Il Guardian racconta il boom della background music… perché senza ‘sottofondo musicale’ non sappiamo stare

Anche se molti degli addetti ai lavori non amano il termine, la background music, secondo il quotidiano britannico Guardian, è in boom. Per questo la testata, una delle più cool e quindi delle più influenti del pianeta, dedica alla faccenda un lungo e divertente articolo scritto da  Jake Hulyer.

Si parte dalla Muzak,  nata negli anni ’20, di cui l’autore racconta la storia in modo piuttosto preciso, e si arriva ad oggi, sempre o quasi sottolineando che chi utilizza la musica nel marketing in qualche modo sfrutti l’arte.

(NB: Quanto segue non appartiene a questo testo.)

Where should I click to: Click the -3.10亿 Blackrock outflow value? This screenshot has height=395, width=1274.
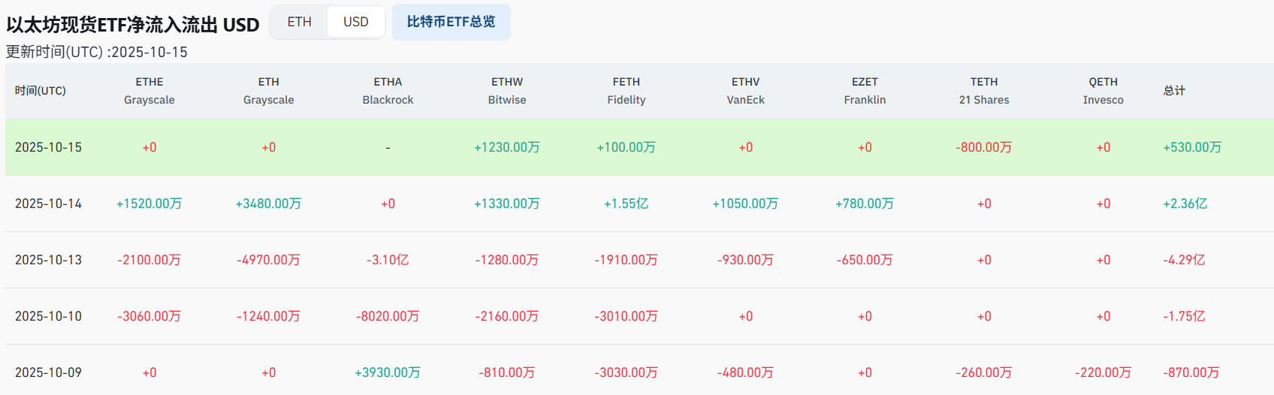[x=388, y=260]
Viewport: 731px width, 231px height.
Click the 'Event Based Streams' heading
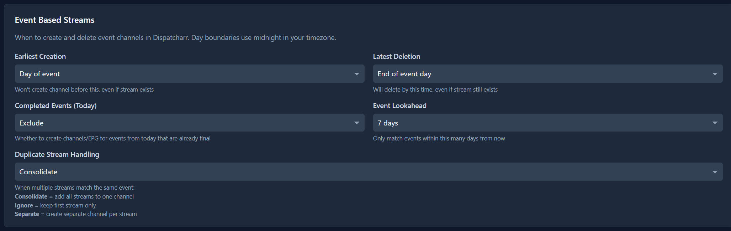click(x=55, y=20)

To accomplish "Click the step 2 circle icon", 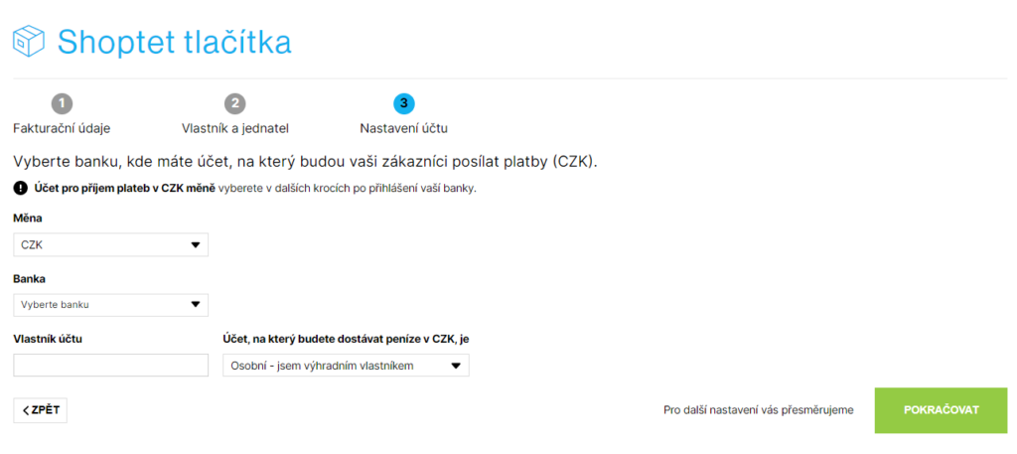I will (234, 103).
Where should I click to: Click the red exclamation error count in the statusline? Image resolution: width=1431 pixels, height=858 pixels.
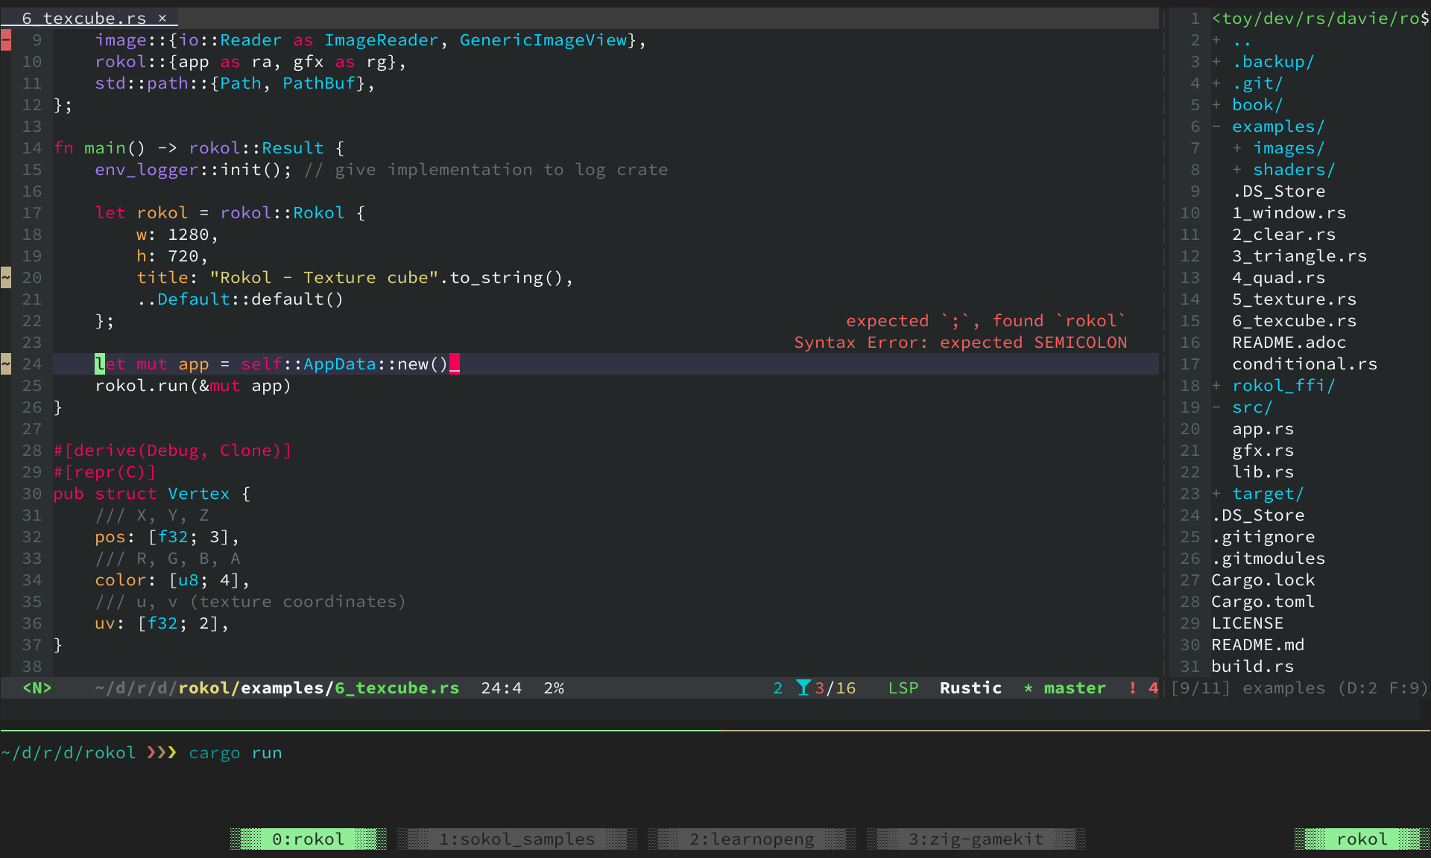coord(1132,687)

E’ un punto di vista senz’altro molto diffuso tra chi ama la musica, magari suona qualcosa per diletto, e ha una professione ‘intellettuale’.

Chi invece è una star musicale o lavora nel settore, ovviamente, sta molto più con i piedi per terra e sa l’ovvio: oggi che i dischi non si vendono più, oggi la musica in streaming produce utili solo in parte paragonabili all’industria del supporto fisico… l’industria della musica (accidenti, è una industria) ha bisogno dei solidi che pagano i brand che questa musica la usano per metterla in sottofondo… ma si sa, è sempre difficile parlare di soldi e di musica nella stessa frase.

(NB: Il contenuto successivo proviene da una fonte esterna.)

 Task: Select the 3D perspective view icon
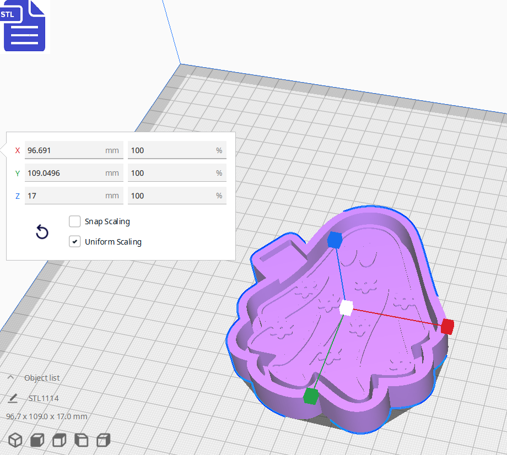[x=15, y=440]
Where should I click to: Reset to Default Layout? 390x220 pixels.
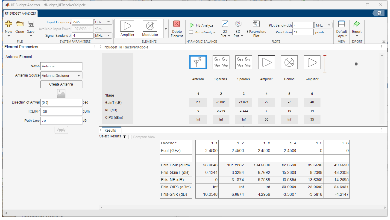tap(342, 28)
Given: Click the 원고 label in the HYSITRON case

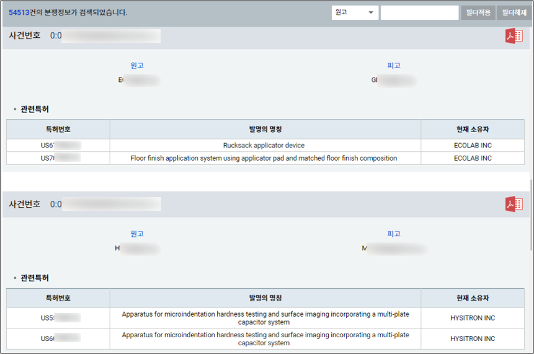Looking at the screenshot, I should point(137,234).
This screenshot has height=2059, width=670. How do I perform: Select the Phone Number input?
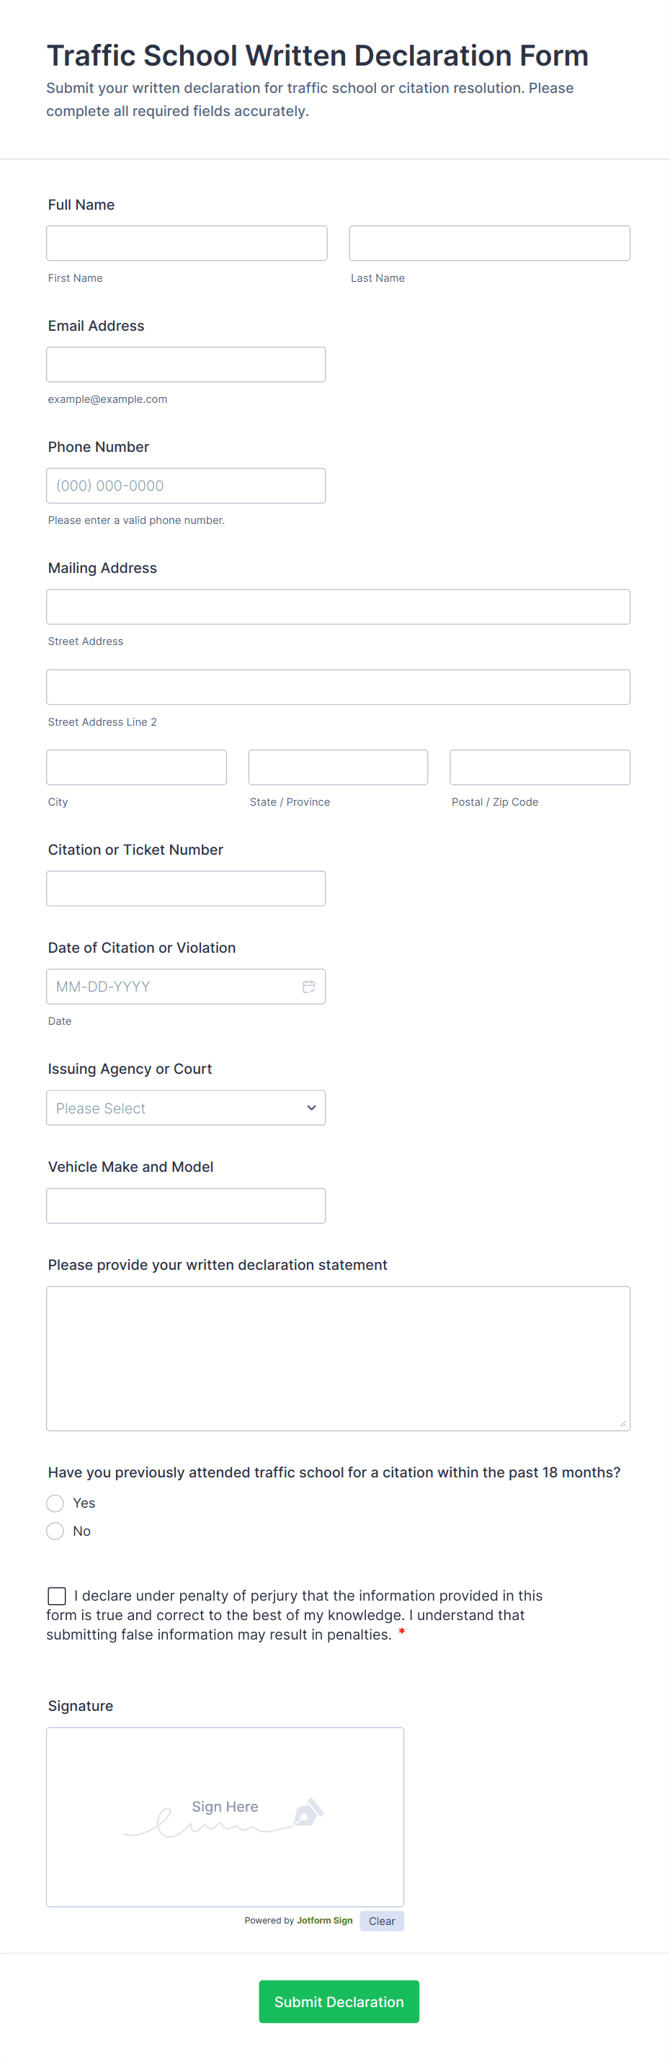pos(185,486)
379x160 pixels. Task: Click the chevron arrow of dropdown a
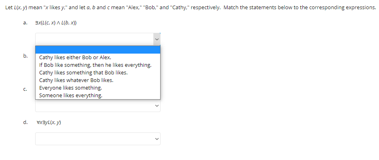[157, 39]
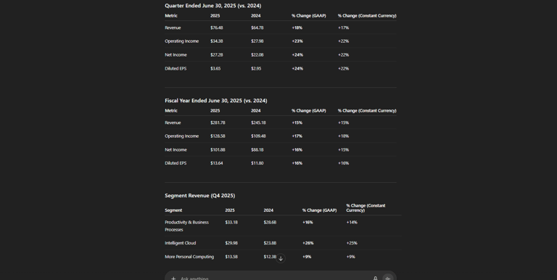Open the plus attachment menu

tap(173, 279)
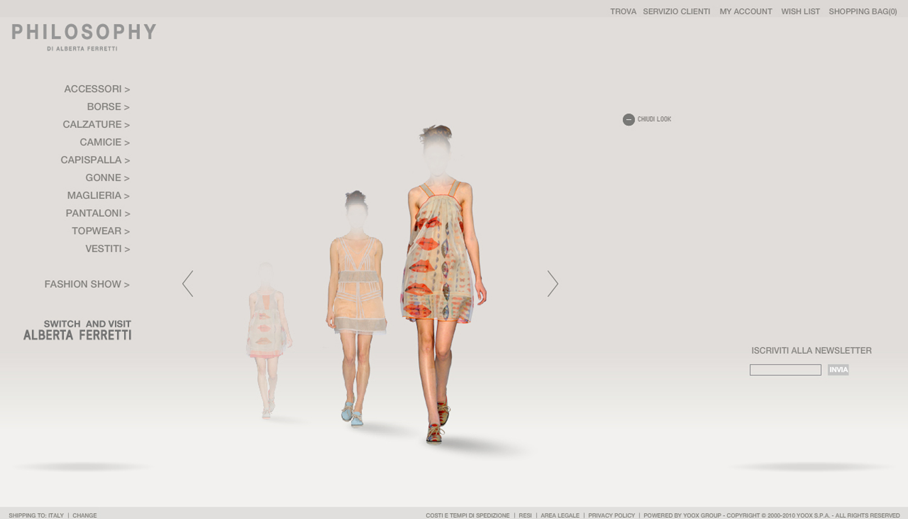This screenshot has width=908, height=519.
Task: Open the Calzature menu item
Action: point(96,125)
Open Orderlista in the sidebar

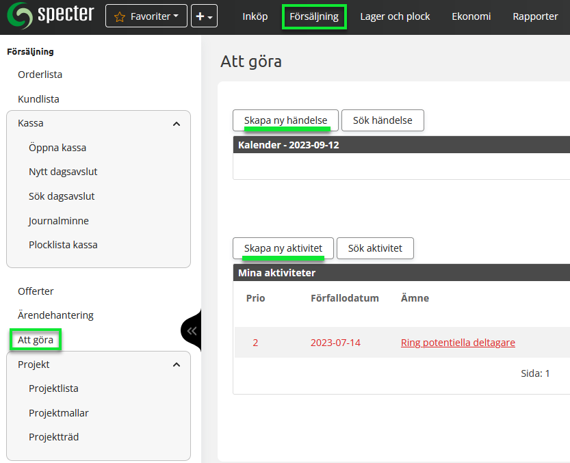click(x=40, y=75)
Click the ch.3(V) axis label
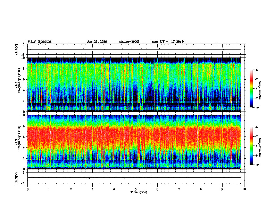275x212 pixels. (17, 178)
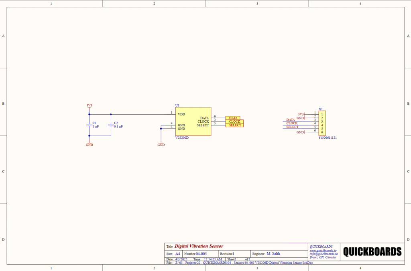Click the X1 connector symbol
The width and height of the screenshot is (411, 271).
[x=322, y=123]
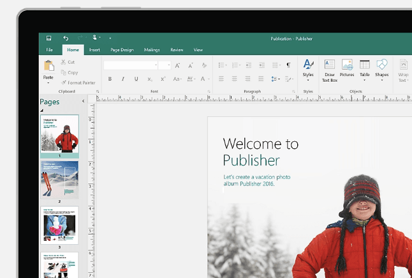Viewport: 412px width, 278px height.
Task: Click the Welcome to Publisher heading
Action: tap(260, 151)
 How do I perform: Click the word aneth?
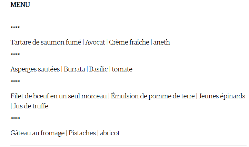161,42
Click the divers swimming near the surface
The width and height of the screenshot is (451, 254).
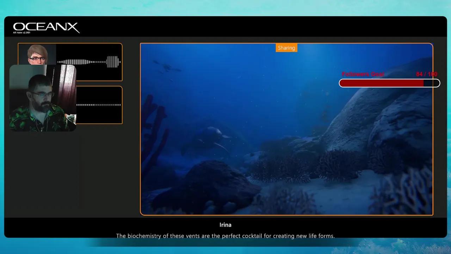point(166,67)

Durante una lunga introduzione il giornalista sembra quasi stupito dal fatto che ci siano ormai da decine di anni agenzie specializzate in music branding, realtà che si occupano di sonorizzare catene di ristoranti, hotel, abbigliamento. Hulyer ha pure partecipato a qualche meeting tra agenzia e cliente rimanendo stupito dal fatto che si usi spesso la parola autenticità… in effetti ha ragione. E’ un parolone. Ma parlare di sintonia tra brand, luogo e musica è davvero così d’avanguardia? Evidentemente no, visto che tutte  o quasi le grandi catene del pianeta, non solo quelle di lusso, arredano i loro spazi anche musicalmente.

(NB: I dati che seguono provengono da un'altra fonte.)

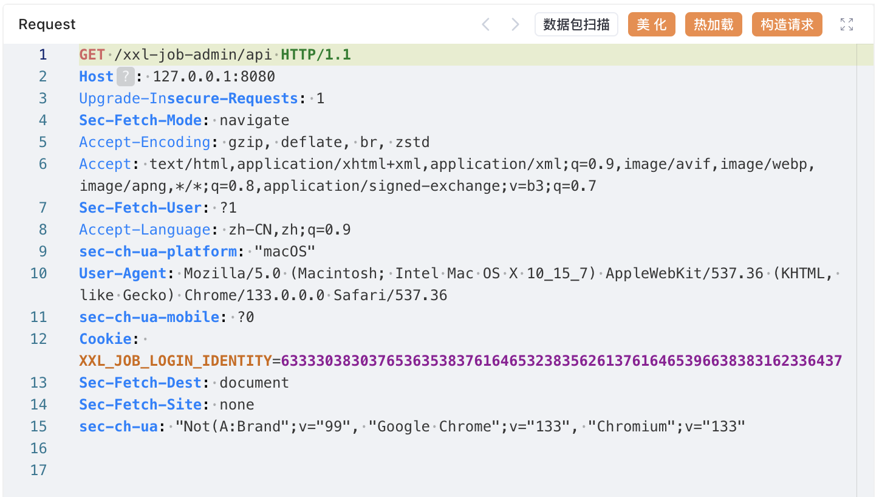This screenshot has width=882, height=497.
Task: Click the Request panel title
Action: point(47,24)
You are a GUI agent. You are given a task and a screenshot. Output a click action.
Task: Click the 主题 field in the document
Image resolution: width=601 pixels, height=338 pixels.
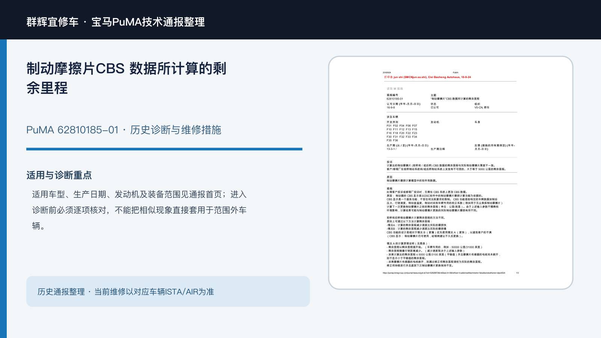(x=455, y=97)
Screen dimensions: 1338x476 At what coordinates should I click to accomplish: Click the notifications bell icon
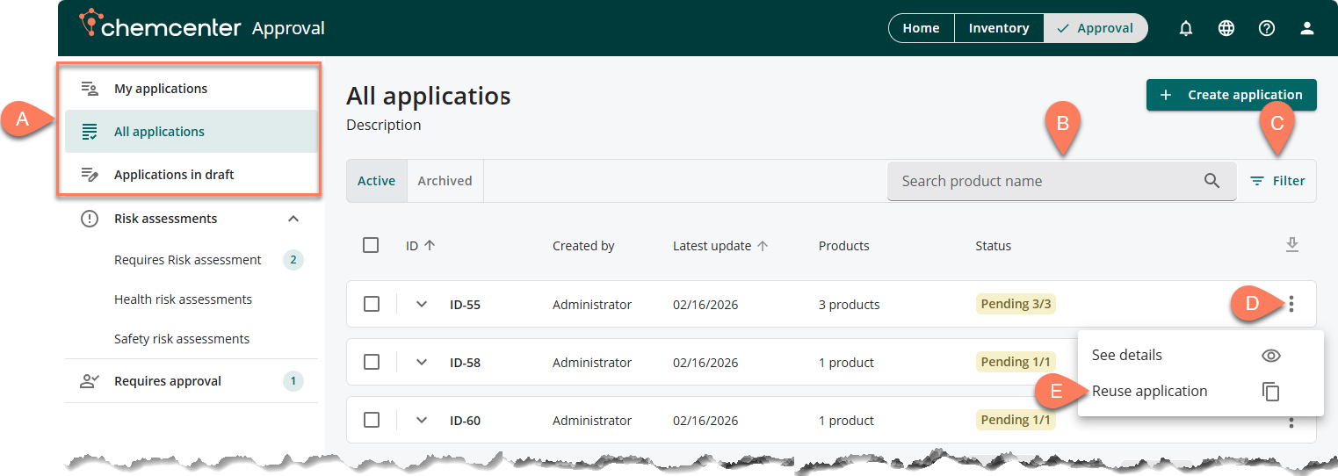pyautogui.click(x=1186, y=28)
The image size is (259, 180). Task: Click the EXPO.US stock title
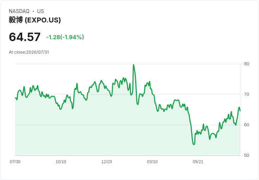tap(35, 20)
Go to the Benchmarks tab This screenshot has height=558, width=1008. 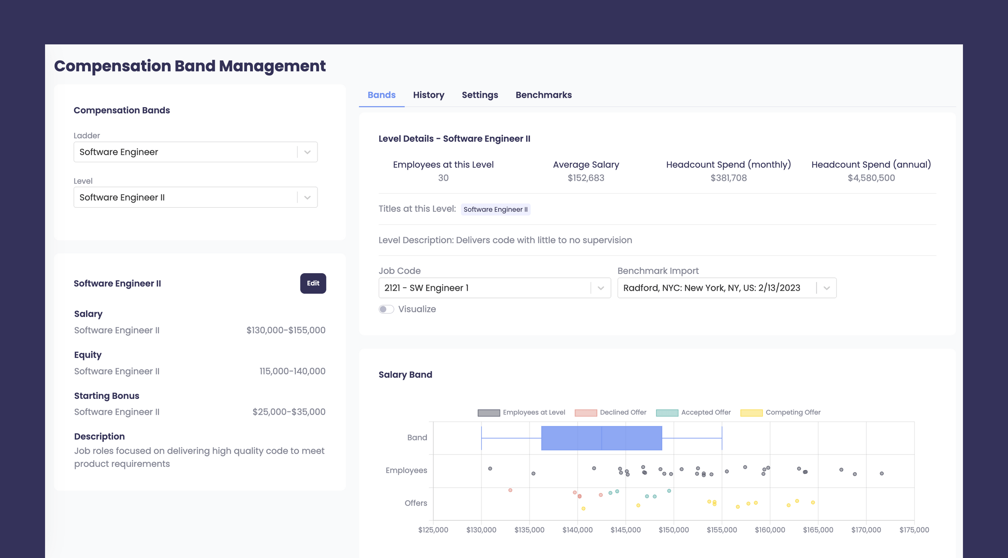pyautogui.click(x=544, y=95)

Non poteva mancare la domanda fatale: ma la musica serve a vendere di più? La risposta, accidenti, non è “SI! Sempre! Fa vendere di più, intorno al 17% di sera, il 21 a mezzogiorno e il 33% dalle 8 alle 9 del mattino” (chiaramente sto scherzando). Ci sarebbero prove evidenti che la musica giusta, quella che non dà fastidio fa si che si rimanga più tempo in uno shop e quindi, probabilmente, si compri di più. Ma bisogna sempre dare risposte precise: si o no, sennò il concetto non è chiaro…

Tono a parte, è una lettura davvero interessante, anche da un punto di vista storico. Infatti Hulyer intervista tanti professionisti della business music e cerca di spiegare come funziona il rapporto tra cliente e music provider. Protagonista dell’articolo è Rob Wood di Music Concierge, un ex giornalista e dj che spiega che in fondo continua a fare più o meno lo stesso lavoro: far ascoltare bella musica a tanta gente.

“Lo streaming ha trasformato tutti in esperti di musica”, spiega Wood concludendo… ma ovviamente non è affatto vero. Chiunque di noi, per esperto che sia, ha sempre bisogno di qualcuno che ne sa più di lui se vuol godere davvero di un’esperienza musicale. Per questo chi fornisce come i soci di AMP servizi musicali oggi è in boom e lo sarà ancora a lungo se riuscirà a far valere la propria competenza nella selezione musicale e non solo nella tecnologia e nella gestione dei diritti.